During periods of crisis, the financial sector may experience significant repercussions on transactions. The disruption to normal activity leads to a lack of liquidity and extra limits on external financing, potentially making financial transactions unprofitable.
Hence, in this context, multinational companies are increasingly using centralised treasury techniques in order to optimise and rationalise their financial function.
One of the areas of particular concern to tax authorities is in regard to inter-company financing. In particular, where it relates to an intra-group loan, which is considered to comply with the principles of free competition whenever the interest rate applied is equal to the one that would have been applied between independent parties.
When the financial markets are stable, the determination of the arm's-length interest rate can be straightforward. Such determination, on the other hand, can be complex in periods of financial turbulence as, generally, during such periods, the benchmark rates are subject to decline.
Indeed, some countries specify that if interest rates fall within a predetermined range, the taxpayer will not have to justify the interest rate chosen. These are commonly referred to as safe harbours.
Safe harbours consist of provisions that apply to certain categories of taxpayers, for example, to specific transactions or types of negotiations. These may concern technical rules for determining the appropriate transfer pricing (TP), a range of values within which this price may vary, or the documentation to be submitted to the tax authorities to justify the application of a certain value to an intra-group transaction.
In this way, taxpayers who benefit from the safe harbour will, on the one hand, be exempted from compliance with the ordinary TP regulations in a given country, and on the other hand, be subject to specific requirements, according to which the transfer prices identified are automatically accepted by tax authorities.
Businesses should consider the accounting implications brought by the COVID-19 outbreak and assess whether or not this event can be considered as an ‘adjusting or non-adjusting event’, with respect to the closing date of financial statements of December 31 2019, and whether this can be considered as an event that authorises businesses to amend their financial statements.
Specifically, IAS/IFRS 10, that is the discipline of international accounting standards, defines the circumstances in which an economic entity may make adjustments to its financial statements as a result of a distinguishing event that occurred after the period covered by the financial statements.
Adjustments may be made to the financial statements when positive or negative events occur between the financial statement’s date and the date when the financial statements are authorised for publication.
The events in question are defined as follows:
a) Events that are indicative of situations that existed during the period to which the financial statement refers to and that require an adjustment;
b) Events that are indicative of situations that arose after the period to which the financial statement refers to and that do not require an adjustment.

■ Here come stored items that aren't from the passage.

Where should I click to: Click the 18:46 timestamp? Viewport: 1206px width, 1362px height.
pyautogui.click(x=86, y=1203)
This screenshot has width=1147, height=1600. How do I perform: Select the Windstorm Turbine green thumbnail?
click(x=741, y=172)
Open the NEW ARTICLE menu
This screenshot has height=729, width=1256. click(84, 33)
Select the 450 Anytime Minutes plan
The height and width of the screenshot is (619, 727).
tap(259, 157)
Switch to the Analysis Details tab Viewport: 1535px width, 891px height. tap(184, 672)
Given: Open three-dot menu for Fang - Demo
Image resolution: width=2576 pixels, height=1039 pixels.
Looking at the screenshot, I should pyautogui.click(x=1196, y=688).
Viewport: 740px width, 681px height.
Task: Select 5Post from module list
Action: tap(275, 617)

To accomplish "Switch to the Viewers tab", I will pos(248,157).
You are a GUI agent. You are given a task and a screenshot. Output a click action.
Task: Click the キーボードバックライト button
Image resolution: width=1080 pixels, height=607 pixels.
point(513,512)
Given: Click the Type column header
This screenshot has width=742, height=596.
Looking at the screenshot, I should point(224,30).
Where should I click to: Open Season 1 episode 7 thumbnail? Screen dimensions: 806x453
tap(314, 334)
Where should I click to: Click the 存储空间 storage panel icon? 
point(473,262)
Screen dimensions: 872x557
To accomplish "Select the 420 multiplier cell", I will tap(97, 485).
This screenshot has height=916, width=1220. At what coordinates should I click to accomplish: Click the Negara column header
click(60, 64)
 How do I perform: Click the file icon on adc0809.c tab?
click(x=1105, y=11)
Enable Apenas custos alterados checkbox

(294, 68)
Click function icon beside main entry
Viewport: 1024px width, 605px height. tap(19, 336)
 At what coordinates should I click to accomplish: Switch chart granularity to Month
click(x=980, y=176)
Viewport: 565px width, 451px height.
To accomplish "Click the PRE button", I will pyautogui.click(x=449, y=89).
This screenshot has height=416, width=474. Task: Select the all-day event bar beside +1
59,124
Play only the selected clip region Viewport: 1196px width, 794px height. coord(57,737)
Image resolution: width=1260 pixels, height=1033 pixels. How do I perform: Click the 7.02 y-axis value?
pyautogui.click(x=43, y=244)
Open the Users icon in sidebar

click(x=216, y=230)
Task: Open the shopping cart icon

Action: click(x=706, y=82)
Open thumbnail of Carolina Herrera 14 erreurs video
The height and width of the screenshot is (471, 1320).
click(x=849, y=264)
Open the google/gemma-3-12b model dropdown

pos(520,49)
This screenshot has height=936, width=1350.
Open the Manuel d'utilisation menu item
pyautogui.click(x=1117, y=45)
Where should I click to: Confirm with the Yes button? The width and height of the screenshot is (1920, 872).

In respect to the consideration that sees the coronavirus pandemic as an event that can lead to potential adjustments, there has been conflicting opinions. As such, the prevailing opinion is that this event will not lead to adjustments of financial statements because there were few cases of COVID-19 recognised by the WHO as of December 31 2019.
For the reporting dates after December 31 2019, on the other hand, it is possible that the event will be considered as a subsequent fact, which may lead to adjustments.